Industry observers suggest several factors contributed to SSENSE’s current predicament. The luxury retail landscape has become increasingly competitive, with traditional luxury conglomerates like LVMH and Kering investing heavily in their own direct-to-consumer digital channels. Meanwhile, TikTok and Instagram have fragmented the discovery process that once drove traffic to platforms like SSENSE.
Additionally, the company’s inventory-heavy business model differs from marketplace approaches used by competitors, creating higher working capital requirements and increasing risk during downturns.
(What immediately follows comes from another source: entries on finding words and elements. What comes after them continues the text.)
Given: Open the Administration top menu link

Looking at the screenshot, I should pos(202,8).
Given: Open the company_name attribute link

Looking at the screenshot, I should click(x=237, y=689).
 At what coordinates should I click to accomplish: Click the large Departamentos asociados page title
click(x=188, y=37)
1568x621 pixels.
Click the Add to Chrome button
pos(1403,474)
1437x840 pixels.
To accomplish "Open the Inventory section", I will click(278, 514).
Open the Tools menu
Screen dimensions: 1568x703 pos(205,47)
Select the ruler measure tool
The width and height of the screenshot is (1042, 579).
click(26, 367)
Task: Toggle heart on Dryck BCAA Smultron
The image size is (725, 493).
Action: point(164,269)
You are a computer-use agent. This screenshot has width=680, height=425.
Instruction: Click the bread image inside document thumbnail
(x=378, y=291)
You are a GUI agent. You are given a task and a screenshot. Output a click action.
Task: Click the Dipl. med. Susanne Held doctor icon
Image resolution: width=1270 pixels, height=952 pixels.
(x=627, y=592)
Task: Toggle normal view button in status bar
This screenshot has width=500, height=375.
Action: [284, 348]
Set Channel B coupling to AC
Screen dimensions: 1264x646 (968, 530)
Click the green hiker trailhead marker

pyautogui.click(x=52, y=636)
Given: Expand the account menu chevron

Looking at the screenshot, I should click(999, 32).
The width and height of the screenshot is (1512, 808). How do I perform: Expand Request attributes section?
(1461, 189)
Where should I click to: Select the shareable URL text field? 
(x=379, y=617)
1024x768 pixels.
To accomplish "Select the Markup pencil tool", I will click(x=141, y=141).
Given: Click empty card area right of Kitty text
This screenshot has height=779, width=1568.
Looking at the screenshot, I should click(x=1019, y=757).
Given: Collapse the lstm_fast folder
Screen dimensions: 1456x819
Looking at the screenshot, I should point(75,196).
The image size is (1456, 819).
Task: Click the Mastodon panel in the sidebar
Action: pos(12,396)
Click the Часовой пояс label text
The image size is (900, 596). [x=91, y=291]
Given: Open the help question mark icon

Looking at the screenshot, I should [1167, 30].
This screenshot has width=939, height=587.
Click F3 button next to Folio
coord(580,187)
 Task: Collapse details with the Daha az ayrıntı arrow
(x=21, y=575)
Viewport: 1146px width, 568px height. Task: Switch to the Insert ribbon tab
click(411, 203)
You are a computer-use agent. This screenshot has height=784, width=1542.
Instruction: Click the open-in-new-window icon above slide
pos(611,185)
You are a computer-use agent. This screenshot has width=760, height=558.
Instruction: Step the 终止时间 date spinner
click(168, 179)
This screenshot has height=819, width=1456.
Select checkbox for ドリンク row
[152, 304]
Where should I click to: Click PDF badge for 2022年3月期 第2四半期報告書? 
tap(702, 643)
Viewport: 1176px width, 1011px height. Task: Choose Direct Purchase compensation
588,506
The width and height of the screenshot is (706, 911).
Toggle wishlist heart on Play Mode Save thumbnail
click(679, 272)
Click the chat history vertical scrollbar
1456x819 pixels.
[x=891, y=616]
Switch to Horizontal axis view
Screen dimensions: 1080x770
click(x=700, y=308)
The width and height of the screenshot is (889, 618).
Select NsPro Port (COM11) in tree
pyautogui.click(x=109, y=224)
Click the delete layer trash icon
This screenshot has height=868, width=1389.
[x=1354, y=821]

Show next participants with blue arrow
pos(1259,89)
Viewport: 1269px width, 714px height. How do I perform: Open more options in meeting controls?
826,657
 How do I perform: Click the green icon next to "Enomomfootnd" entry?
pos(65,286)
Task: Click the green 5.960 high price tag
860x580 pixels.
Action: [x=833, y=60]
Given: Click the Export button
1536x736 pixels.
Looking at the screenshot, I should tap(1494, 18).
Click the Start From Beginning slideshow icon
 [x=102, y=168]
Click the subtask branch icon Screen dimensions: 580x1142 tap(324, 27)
“The fundamental challenge for luxury e-commerce players is balancing growth with profitability,” explains McNeish. “Many of these companies operated under venture capital models that prioritized market share over sustainable economics. That approach works until suddenly it doesn’t.”
For now, SSENSE’s 34 million annual visitors can still shop on the site, though uncertainty looms over inventory availability and the fulfillment of existing orders. Court documents indicate the company intends to honor customer deposits and continue processing returns during the restructuring period.
As Canada’s retail landscape continues evolving, SSENSE’s struggles highlight the volatile intersection of luxury, technology, and changing consumer behaviors. Whether this represents a momentary stumble or a more fundamental shift in how Canadians access high-end fashion remains to be seen.
What’s certain is that the path forward for one of Montreal’s most celebrated entrepreneurial success stories has suddenly become much more complicated.